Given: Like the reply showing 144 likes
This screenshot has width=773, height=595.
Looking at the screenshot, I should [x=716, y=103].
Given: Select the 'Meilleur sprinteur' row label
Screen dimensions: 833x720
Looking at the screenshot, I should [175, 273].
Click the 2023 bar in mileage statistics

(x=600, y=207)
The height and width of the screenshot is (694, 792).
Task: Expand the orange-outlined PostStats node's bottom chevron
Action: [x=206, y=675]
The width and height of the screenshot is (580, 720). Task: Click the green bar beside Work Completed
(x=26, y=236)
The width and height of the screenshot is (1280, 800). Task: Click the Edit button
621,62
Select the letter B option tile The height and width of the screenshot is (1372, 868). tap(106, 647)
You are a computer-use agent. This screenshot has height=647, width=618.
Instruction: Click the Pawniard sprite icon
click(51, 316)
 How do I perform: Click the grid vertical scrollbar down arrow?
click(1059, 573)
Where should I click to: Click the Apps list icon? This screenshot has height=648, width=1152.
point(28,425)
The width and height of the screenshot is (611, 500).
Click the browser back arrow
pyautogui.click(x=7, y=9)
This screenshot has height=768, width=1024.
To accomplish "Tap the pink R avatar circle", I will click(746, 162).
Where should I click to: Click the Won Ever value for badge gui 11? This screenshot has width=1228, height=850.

> [What is being asked]
All of the data above should be reproduced verbatim.

> [Completed task]
Given: Like the reply showing 144 likes
This screenshot has width=773, height=595.
Looking at the screenshot, I should [x=716, y=103].
Given: Select the 'Meilleur sprinteur' row label
Screen dimensions: 833x720
Looking at the screenshot, I should [175, 273].
Click the 2023 bar in mileage statistics

(x=600, y=207)
The height and width of the screenshot is (694, 792).
Task: Expand the orange-outlined PostStats node's bottom chevron
Action: [x=206, y=675]
The width and height of the screenshot is (580, 720). Task: Click the green bar beside Work Completed
(x=26, y=236)
The width and height of the screenshot is (1280, 800). Task: Click the Edit button
621,62
Select the letter B option tile The height and width of the screenshot is (1372, 868). tap(106, 647)
You are a computer-use agent. This screenshot has height=647, width=618.
Instruction: Click the Pawniard sprite icon
click(51, 316)
 How do I perform: Click the grid vertical scrollbar down arrow?
click(1059, 573)
Where should I click to: Click the Apps list icon? This screenshot has height=648, width=1152.
point(28,425)
The width and height of the screenshot is (611, 500).
Click the browser back arrow
pyautogui.click(x=7, y=9)
This screenshot has height=768, width=1024.
To accomplish "Tap the pink R avatar circle", I will click(746, 162).
Where should I click to: Click the Won Ever value for badge gui 11? This screenshot has width=1228, height=850.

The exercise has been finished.